What to do
1. According to the article on ski pass prices, what did the average one-day lift ticket cost nationally in 1951?
2. Render this sentence from the article on ski pass prices in Spanish: "Mt. Mansfield could charge a premium then because it had a chairlift."

Passage for review
☆ ☆ ☆ ☆

Photo Caption: This chart, compiled by the staff at Ski Area Management, shows the price of the nation’s leading multi-resort season passes. Adjusted for inflation, these passes provide high-frequency skiers with per-day prices that rival those of the early 1950s.
 
Multi-area season passes have brought back 1950s prices. By John Fry
 
Next winter the price of a season-long pass to ride an unlimited number of days on Stowe Mountain Resort’s lifts will be cut in half to $859. For someone skiing or snowboarding 20 days, for example, the per-day cost will be $43. Adjusted for inflation, that’s equivalent to $4.25 per day in 1951—about what a one-day ticket at Stowe’s Mount Mansfield cost 67 years ago. 
 
Mt. Mansfield could charge a premium then because it had a chairlift. The majority, hundreds of ski hills, offered only rope tows in 1951, and the average one-day ticket, nationally, cost only $2.50. Skiing has never been cheaper than that. But the experience was vastly different: Compare today’s high-tech snowmaking and high-speed lifts to the 1950s ordeal of grabbing onto a fast-moving rope, skiing on ice, crud over rocks, or maybe no snow at all. 
 
The Multi-Resort Season Pass
Between 1951 and 1965, ski areas jacked lift ticket prices at triple the rate of inflation so they could invest in chairlifts, snowmaking and grooming. Then came high-speed detachable chairs, more sophisticated snow management, and handsome day lodges with WiFi connections, and the one-day lift ticket at big resorts leaped to over a hundred bucks.

☆ ☆ ☆ ☆

Source data
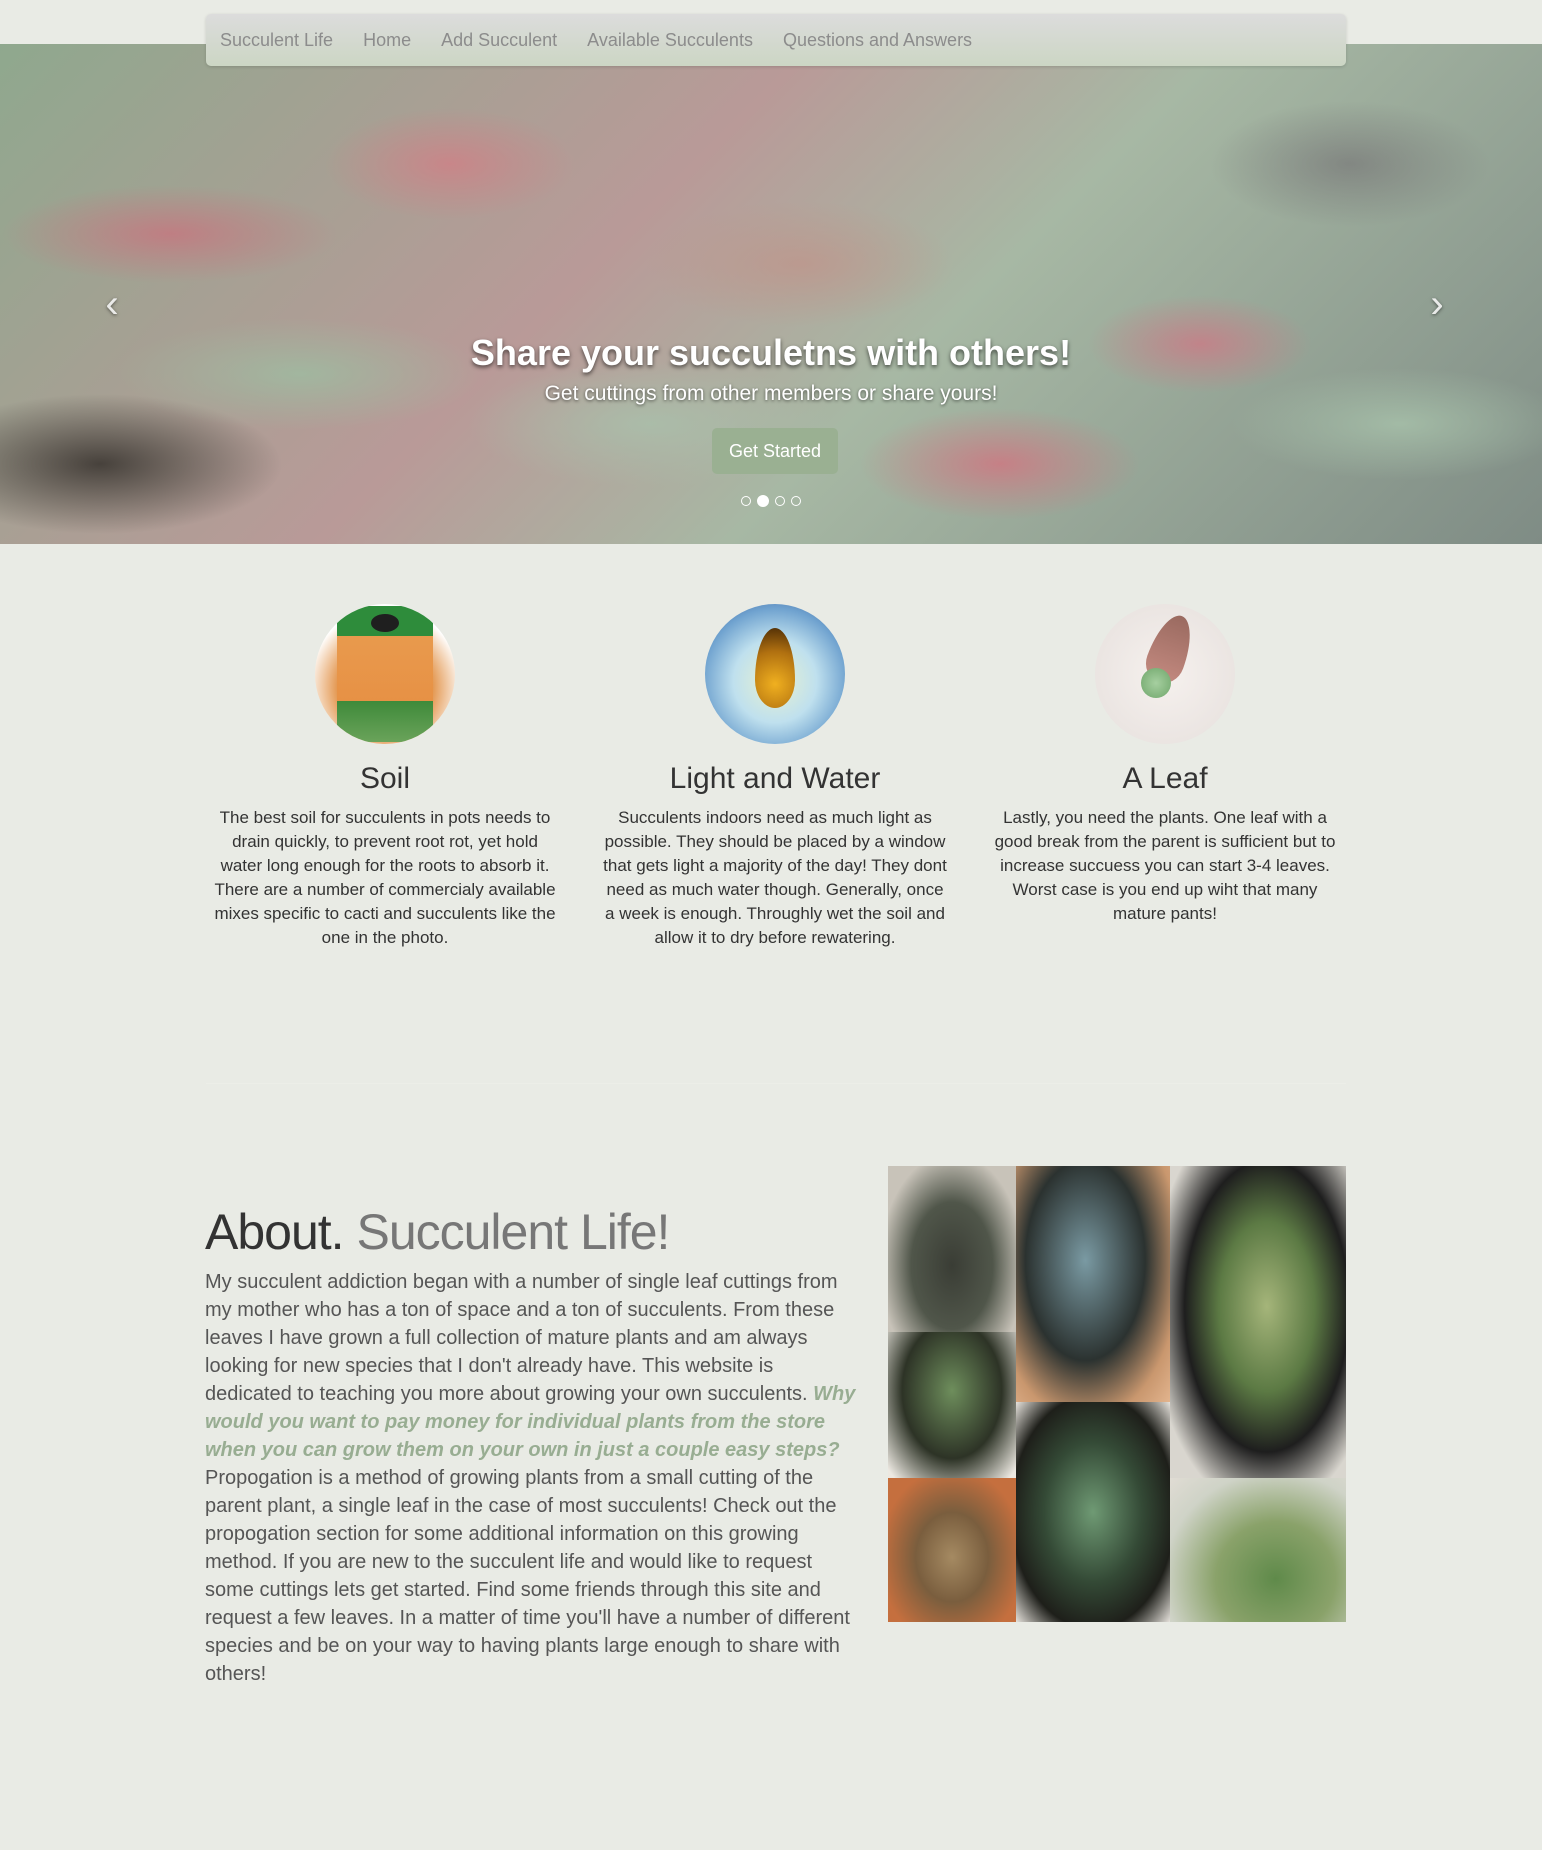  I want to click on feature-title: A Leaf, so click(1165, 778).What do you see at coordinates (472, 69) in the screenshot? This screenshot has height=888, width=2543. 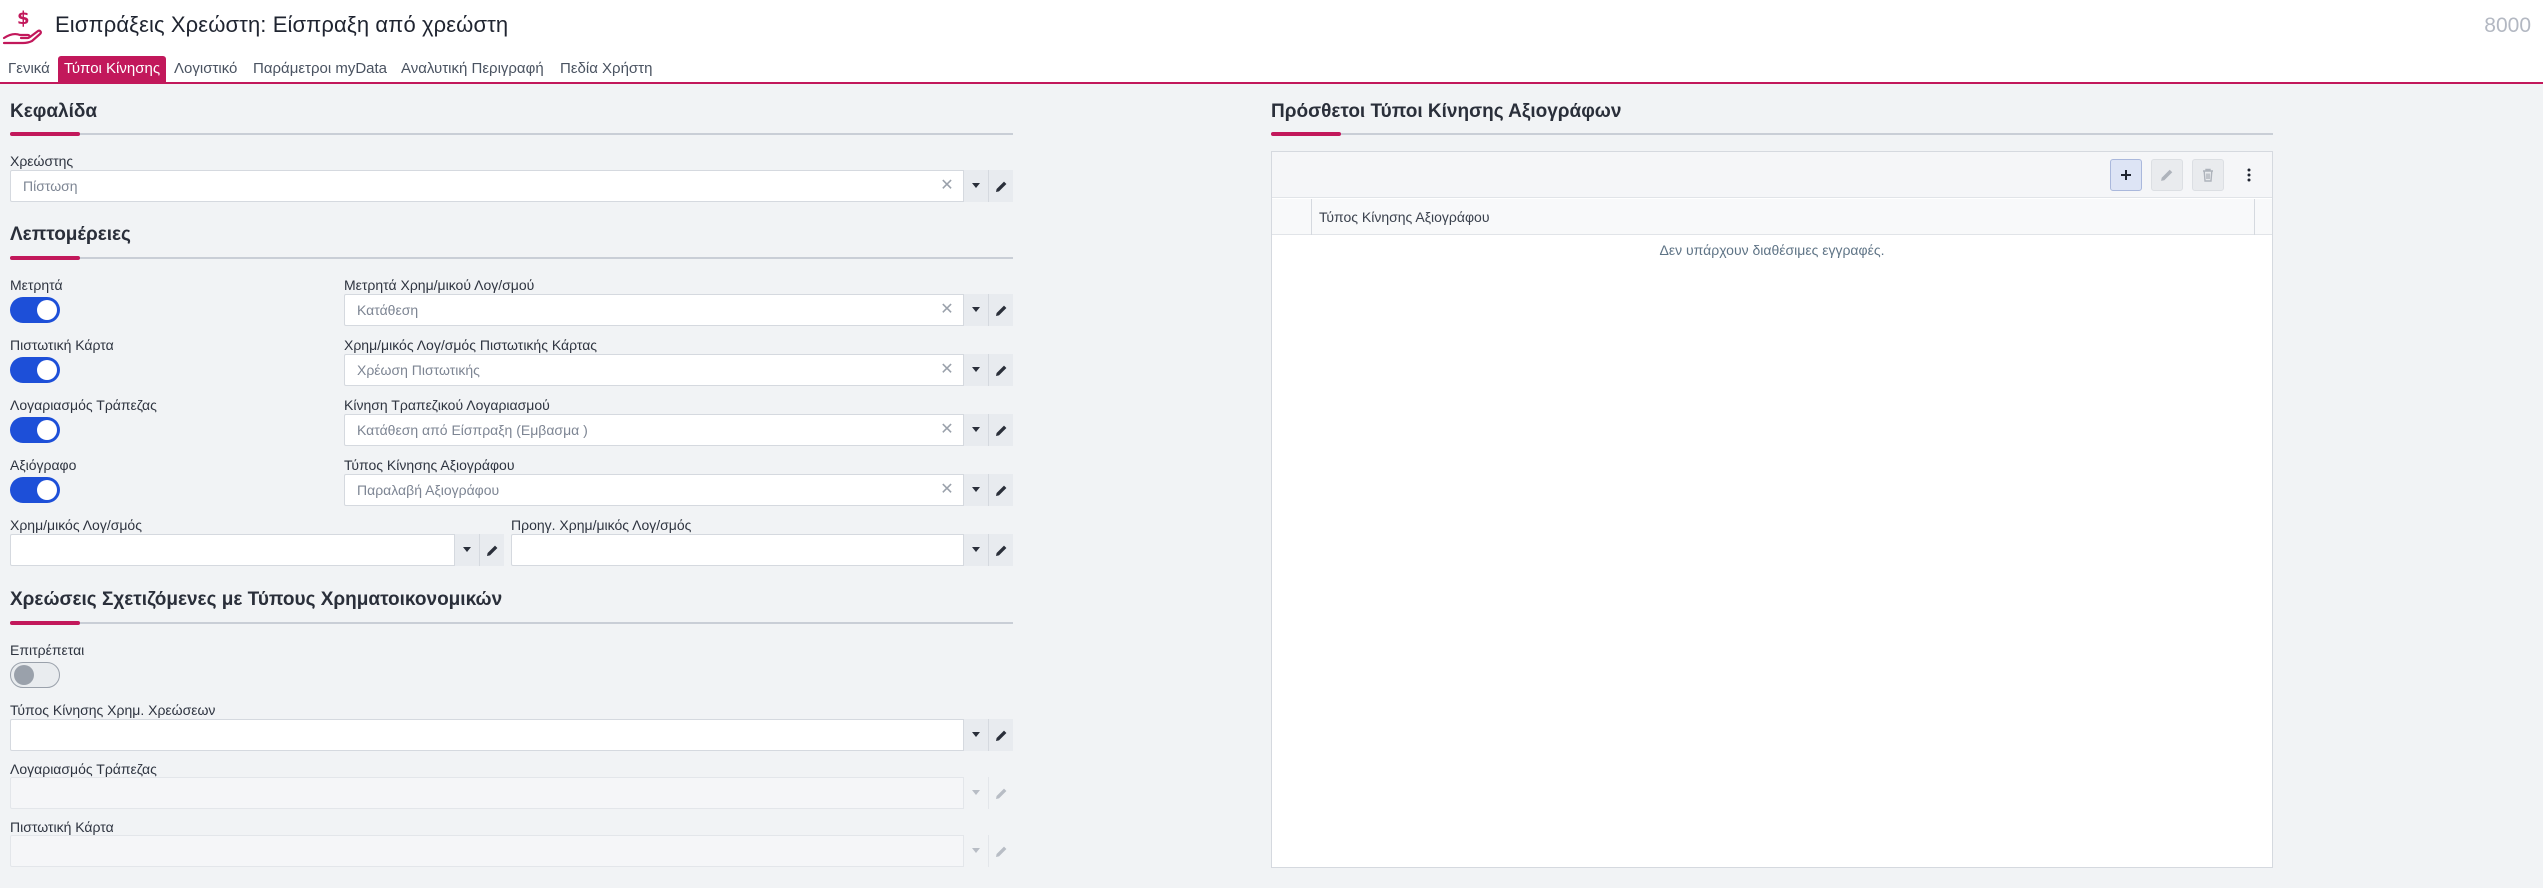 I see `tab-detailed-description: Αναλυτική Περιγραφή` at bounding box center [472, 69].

☆ ☆ ☆ ☆

Solutions to the tasks
1. $2.50

2. Mt. Mansfield podía cobrar un precio más alto en aquel entonces porque tenía un telesilla.